*** Input material ***
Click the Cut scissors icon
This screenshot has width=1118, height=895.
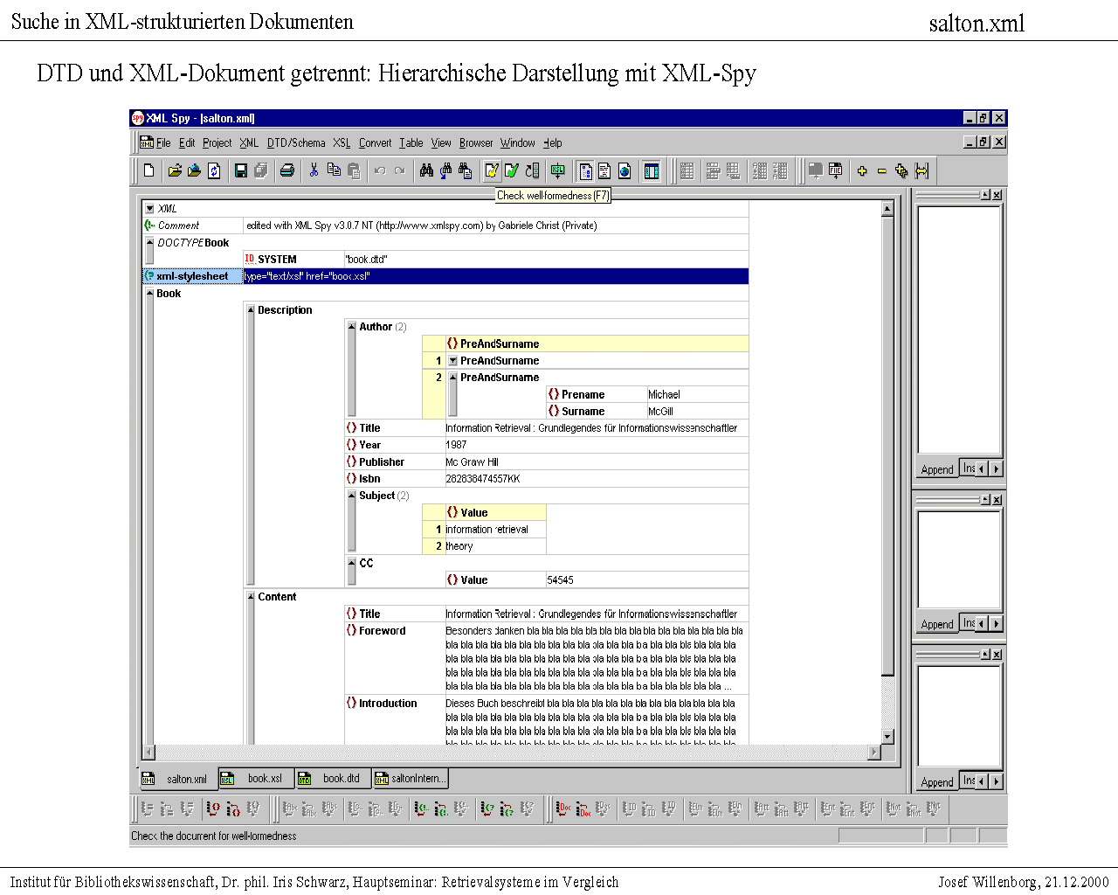point(314,171)
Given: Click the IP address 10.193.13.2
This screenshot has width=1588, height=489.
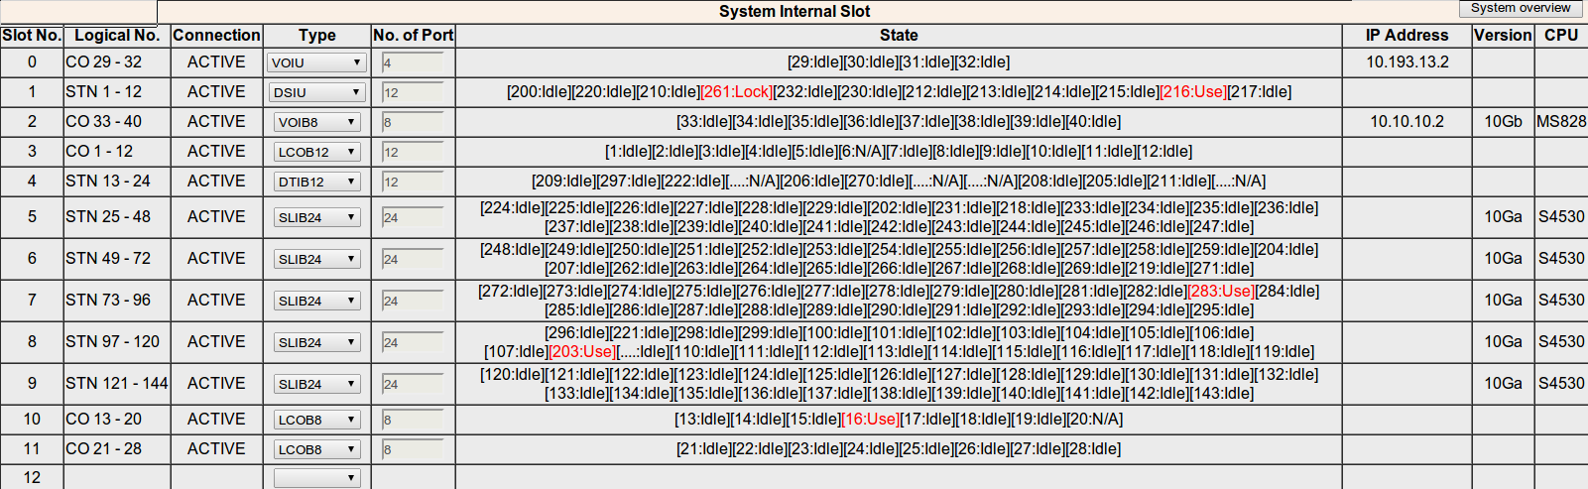Looking at the screenshot, I should (x=1406, y=61).
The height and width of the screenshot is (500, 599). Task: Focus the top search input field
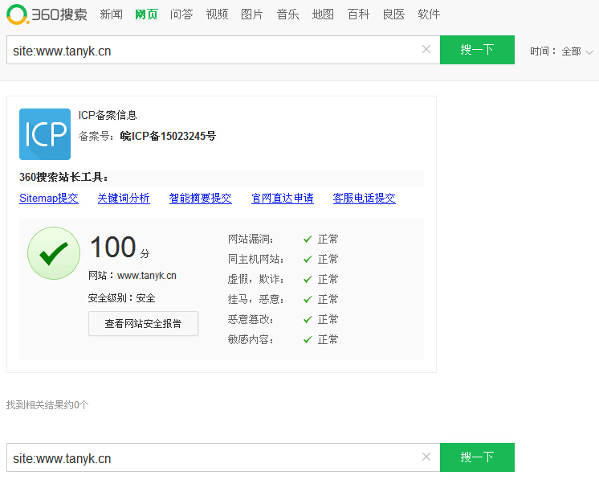pos(213,50)
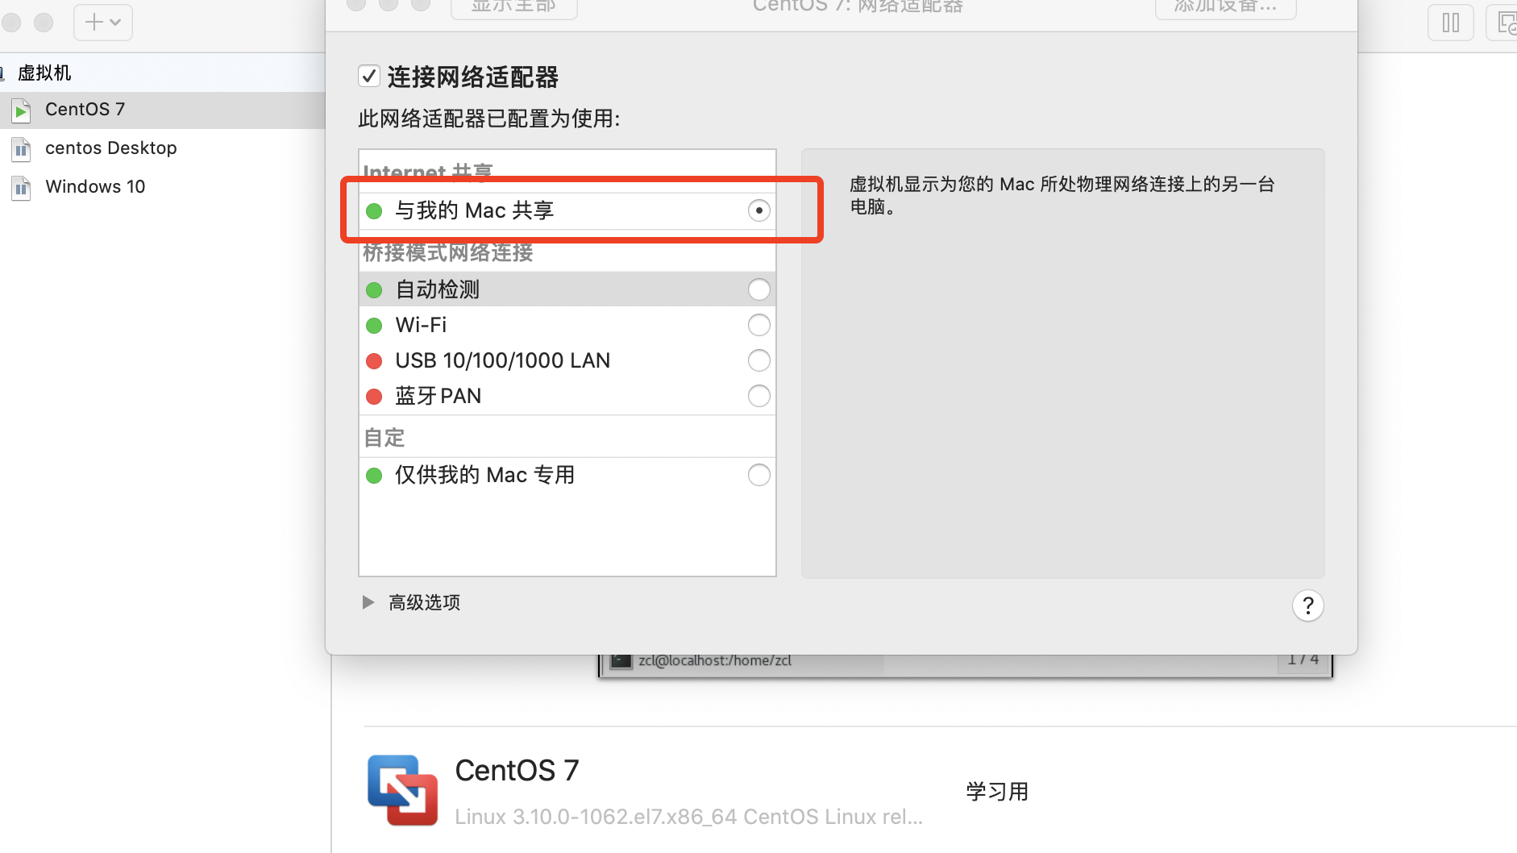Viewport: 1517px width, 853px height.
Task: Open the plus add-VM dropdown
Action: [103, 22]
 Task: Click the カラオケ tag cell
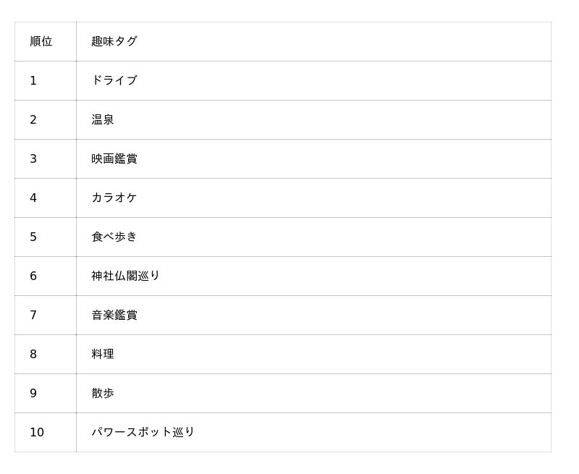114,198
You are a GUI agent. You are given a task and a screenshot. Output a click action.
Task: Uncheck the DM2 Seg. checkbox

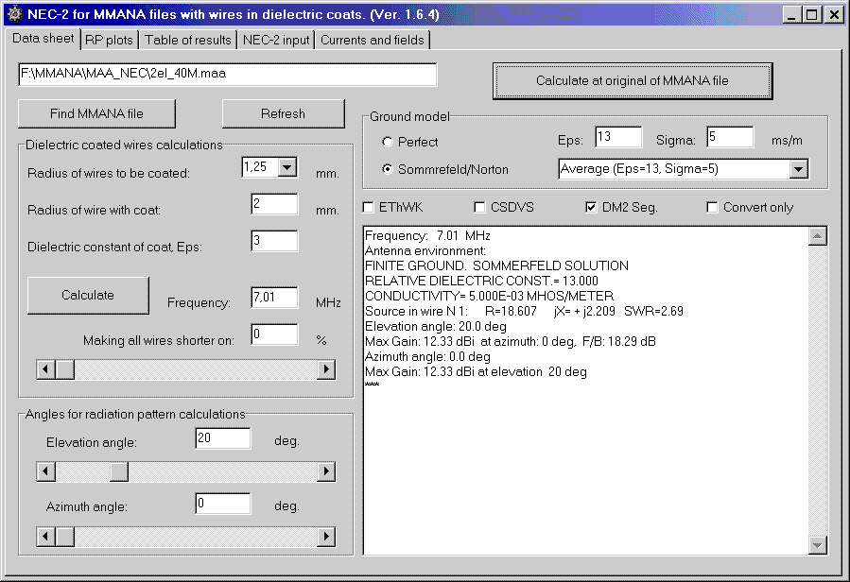point(592,208)
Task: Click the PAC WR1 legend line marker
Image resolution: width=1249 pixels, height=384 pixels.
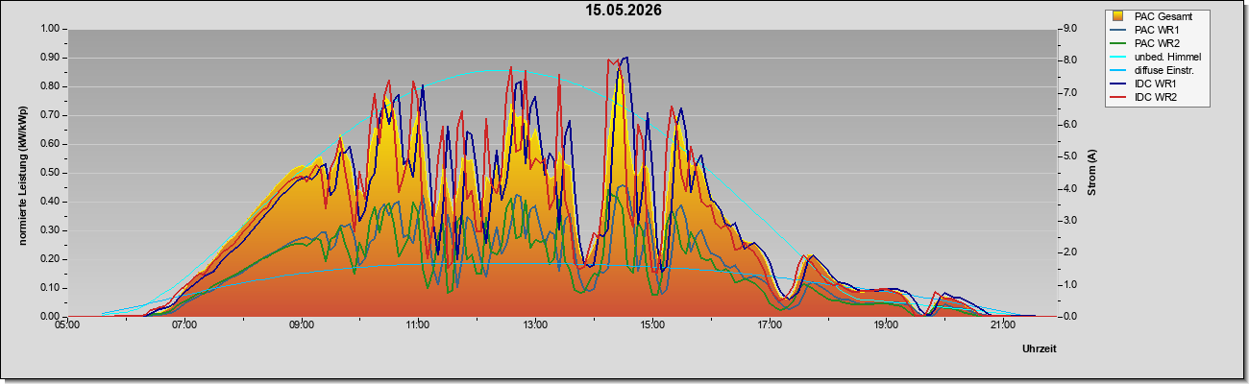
***
*Task instructions*.
Take the listing above and restate it word for word, without its pictures.

*Your response*.
Click the Cut scissors icon
This screenshot has width=1118, height=895.
point(314,171)
Given: Click the IP address 10.193.13.2
This screenshot has width=1588, height=489.
Looking at the screenshot, I should (x=1406, y=61).
The height and width of the screenshot is (500, 599). Task: Focus the top search input field
pos(213,50)
Viewport: 1517px width, 853px height.
Task: Open the plus add-VM dropdown
Action: [103, 22]
 Task: Click the カラオケ tag cell
114,198
You are a GUI agent. You are given a task and a screenshot. Output a click action.
Task: Uncheck the DM2 Seg. checkbox

point(592,208)
Task: Click the PAC WR1 legend line marker
Image resolution: width=1249 pixels, height=384 pixels.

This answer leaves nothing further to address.